Brief ▸ Go to the line in the data below that contains "The height and width of the screenshot is (632, 1568).". Write it out exactly, along with every later line through the last, and nothing else.

[Start of section]

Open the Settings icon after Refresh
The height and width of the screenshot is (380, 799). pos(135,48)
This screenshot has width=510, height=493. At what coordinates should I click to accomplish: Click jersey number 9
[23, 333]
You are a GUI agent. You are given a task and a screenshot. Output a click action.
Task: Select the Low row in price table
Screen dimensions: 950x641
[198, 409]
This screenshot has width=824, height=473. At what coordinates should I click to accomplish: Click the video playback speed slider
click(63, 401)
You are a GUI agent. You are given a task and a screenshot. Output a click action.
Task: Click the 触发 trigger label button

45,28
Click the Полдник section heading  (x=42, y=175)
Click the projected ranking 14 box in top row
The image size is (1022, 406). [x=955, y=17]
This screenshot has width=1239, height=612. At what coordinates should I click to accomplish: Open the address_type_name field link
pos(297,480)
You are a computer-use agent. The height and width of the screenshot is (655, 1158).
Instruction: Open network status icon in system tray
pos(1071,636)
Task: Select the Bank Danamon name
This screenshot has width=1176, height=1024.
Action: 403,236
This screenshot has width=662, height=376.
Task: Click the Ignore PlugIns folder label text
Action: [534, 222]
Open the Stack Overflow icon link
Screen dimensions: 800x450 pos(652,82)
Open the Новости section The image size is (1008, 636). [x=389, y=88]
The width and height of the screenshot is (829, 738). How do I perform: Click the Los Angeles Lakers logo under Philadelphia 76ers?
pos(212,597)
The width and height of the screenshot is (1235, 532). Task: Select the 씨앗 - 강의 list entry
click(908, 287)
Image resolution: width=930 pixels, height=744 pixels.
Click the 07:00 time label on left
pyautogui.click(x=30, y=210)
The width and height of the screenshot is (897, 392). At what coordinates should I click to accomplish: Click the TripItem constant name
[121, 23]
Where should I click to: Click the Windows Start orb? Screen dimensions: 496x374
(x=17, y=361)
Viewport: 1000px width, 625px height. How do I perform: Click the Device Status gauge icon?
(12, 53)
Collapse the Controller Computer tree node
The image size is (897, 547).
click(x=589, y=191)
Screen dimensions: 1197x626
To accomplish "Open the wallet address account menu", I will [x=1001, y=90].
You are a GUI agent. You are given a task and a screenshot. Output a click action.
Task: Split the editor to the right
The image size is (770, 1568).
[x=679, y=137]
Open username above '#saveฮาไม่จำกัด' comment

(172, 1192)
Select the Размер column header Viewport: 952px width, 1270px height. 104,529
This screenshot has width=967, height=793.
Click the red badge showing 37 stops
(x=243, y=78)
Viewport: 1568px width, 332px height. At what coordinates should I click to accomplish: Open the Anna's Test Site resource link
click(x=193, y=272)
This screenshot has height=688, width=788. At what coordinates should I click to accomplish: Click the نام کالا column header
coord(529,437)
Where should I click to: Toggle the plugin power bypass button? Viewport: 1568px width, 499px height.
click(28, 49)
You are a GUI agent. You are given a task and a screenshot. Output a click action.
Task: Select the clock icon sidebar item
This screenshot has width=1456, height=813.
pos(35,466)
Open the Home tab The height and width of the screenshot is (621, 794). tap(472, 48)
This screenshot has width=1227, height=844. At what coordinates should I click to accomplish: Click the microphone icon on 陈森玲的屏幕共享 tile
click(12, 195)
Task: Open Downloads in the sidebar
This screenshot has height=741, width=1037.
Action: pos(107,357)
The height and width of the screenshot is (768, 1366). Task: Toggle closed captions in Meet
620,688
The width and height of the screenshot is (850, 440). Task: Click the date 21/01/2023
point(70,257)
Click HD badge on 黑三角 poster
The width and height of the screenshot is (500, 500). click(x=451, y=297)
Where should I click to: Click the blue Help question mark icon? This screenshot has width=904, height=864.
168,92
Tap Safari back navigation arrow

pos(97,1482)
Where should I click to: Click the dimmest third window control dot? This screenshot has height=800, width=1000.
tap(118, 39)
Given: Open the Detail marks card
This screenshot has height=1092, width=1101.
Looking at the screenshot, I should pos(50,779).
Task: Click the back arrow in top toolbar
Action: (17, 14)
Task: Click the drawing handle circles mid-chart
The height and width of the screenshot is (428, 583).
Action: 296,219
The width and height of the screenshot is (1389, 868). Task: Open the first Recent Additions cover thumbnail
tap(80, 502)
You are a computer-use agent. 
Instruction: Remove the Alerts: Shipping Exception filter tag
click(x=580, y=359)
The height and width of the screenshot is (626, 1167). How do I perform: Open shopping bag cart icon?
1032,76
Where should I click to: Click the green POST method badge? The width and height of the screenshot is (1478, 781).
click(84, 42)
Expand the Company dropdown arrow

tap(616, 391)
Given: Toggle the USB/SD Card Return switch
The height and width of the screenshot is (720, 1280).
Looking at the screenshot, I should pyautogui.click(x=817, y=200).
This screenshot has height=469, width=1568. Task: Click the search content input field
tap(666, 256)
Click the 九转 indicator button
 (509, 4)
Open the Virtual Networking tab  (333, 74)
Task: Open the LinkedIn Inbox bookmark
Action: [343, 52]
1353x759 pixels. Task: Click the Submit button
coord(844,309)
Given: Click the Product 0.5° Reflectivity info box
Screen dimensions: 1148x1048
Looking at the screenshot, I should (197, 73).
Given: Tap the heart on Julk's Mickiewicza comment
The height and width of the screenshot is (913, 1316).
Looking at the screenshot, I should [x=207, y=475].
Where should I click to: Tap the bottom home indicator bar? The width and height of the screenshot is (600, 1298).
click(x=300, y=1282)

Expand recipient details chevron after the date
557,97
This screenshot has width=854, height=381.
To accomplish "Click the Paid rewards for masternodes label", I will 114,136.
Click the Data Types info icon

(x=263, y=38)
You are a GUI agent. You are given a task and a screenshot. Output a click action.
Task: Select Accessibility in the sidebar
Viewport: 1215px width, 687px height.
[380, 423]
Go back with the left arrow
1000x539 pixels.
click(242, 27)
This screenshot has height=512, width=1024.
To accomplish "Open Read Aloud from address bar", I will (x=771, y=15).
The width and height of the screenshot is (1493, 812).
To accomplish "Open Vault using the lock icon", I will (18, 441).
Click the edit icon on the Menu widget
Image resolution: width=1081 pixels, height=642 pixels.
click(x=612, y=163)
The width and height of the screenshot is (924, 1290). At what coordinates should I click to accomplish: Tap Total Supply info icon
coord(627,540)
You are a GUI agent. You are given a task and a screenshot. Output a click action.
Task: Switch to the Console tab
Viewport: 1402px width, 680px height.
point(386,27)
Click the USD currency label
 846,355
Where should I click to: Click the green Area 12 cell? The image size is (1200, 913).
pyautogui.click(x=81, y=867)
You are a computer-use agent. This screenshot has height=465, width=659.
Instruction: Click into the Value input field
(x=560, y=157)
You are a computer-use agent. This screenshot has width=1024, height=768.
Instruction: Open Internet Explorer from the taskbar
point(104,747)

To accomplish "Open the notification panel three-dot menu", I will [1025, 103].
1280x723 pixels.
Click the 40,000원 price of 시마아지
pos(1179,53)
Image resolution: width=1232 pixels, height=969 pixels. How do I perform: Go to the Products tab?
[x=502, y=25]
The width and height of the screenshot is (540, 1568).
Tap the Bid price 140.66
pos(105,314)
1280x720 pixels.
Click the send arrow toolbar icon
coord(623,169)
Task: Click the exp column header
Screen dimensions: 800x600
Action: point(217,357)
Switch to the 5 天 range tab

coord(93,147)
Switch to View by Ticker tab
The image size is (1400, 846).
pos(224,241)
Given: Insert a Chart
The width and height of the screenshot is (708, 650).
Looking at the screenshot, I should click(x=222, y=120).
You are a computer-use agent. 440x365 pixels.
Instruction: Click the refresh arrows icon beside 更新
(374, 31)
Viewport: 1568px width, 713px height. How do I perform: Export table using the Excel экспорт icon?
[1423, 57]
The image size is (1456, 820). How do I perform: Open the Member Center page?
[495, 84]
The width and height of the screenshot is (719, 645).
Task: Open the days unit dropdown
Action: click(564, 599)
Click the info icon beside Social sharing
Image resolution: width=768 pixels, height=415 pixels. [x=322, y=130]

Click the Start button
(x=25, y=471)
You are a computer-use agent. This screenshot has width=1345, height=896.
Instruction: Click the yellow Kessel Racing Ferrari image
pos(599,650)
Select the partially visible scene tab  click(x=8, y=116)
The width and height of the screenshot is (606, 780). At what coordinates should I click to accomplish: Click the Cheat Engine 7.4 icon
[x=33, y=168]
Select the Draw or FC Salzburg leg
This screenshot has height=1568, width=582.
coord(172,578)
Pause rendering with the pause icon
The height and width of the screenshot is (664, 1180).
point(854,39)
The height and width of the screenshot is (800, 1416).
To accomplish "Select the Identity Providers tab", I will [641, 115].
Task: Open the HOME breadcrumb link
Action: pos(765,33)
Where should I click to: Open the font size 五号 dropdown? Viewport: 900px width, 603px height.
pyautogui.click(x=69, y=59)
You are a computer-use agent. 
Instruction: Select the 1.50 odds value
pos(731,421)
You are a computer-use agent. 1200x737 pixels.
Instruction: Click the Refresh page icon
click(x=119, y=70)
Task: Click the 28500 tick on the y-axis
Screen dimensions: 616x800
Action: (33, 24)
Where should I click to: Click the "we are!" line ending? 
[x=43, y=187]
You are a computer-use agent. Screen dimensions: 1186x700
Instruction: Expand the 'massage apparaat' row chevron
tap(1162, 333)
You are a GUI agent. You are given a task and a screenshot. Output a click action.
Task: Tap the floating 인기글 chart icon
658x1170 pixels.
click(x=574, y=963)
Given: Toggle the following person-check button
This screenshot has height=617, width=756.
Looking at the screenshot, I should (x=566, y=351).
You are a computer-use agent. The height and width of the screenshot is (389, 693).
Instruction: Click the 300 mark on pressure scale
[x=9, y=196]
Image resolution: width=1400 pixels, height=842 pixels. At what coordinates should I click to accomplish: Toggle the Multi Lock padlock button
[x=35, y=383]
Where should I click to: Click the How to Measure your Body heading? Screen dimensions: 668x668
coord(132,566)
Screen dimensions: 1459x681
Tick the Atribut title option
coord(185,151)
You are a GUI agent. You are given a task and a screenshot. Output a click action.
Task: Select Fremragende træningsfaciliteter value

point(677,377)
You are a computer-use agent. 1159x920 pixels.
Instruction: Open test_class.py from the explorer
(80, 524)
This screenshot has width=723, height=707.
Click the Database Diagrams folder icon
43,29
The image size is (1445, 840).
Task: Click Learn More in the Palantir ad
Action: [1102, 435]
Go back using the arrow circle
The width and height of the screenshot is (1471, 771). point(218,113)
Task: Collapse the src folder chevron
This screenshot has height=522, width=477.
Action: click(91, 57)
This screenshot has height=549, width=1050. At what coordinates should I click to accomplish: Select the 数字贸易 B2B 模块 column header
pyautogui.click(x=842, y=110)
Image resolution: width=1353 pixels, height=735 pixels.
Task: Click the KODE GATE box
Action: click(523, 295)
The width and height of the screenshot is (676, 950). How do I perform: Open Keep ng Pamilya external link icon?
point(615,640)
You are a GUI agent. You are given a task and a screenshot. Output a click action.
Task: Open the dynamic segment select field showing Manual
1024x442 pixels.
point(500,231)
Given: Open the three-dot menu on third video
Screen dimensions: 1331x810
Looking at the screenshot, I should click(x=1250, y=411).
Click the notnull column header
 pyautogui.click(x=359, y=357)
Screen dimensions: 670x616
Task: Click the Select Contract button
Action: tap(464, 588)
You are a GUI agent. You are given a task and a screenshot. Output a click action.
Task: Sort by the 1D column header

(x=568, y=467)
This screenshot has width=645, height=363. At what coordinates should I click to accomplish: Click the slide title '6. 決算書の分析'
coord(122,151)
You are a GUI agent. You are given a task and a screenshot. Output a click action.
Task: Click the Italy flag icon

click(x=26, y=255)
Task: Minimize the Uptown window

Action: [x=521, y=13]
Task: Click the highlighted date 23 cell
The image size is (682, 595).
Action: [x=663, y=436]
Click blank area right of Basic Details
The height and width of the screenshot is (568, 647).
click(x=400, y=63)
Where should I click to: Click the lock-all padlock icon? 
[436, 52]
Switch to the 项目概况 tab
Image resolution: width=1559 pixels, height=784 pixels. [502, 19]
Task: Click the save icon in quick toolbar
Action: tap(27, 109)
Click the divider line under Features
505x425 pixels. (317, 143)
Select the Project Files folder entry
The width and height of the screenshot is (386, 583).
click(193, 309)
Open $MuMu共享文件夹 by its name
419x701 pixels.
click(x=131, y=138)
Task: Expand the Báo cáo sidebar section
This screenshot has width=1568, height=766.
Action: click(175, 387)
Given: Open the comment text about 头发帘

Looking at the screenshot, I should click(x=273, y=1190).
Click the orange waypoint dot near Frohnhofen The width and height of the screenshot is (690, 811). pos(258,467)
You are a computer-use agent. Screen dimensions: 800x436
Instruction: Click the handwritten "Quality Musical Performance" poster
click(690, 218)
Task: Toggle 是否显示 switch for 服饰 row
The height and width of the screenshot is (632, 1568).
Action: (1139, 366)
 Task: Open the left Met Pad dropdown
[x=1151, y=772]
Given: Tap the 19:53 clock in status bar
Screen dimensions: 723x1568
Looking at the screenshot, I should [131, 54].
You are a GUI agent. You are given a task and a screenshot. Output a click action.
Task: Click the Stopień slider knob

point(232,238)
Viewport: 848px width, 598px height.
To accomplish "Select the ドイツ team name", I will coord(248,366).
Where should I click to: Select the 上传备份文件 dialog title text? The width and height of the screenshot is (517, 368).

[End of section]

Answer for this exercise ▸
The height and width of the screenshot is (632, 1568).
Action: (1139, 366)
 Task: Open the left Met Pad dropdown
[x=1151, y=772]
Given: Tap the 19:53 clock in status bar
Screen dimensions: 723x1568
Looking at the screenshot, I should [131, 54].
You are a GUI agent. You are given a task and a screenshot. Output a click action.
Task: Click the Stopień slider knob

point(232,238)
Viewport: 848px width, 598px height.
To accomplish "Select the ドイツ team name", I will coord(248,366).
Where should I click to: Select the 上传备份文件 dialog title text? The width and height of the screenshot is (517, 368).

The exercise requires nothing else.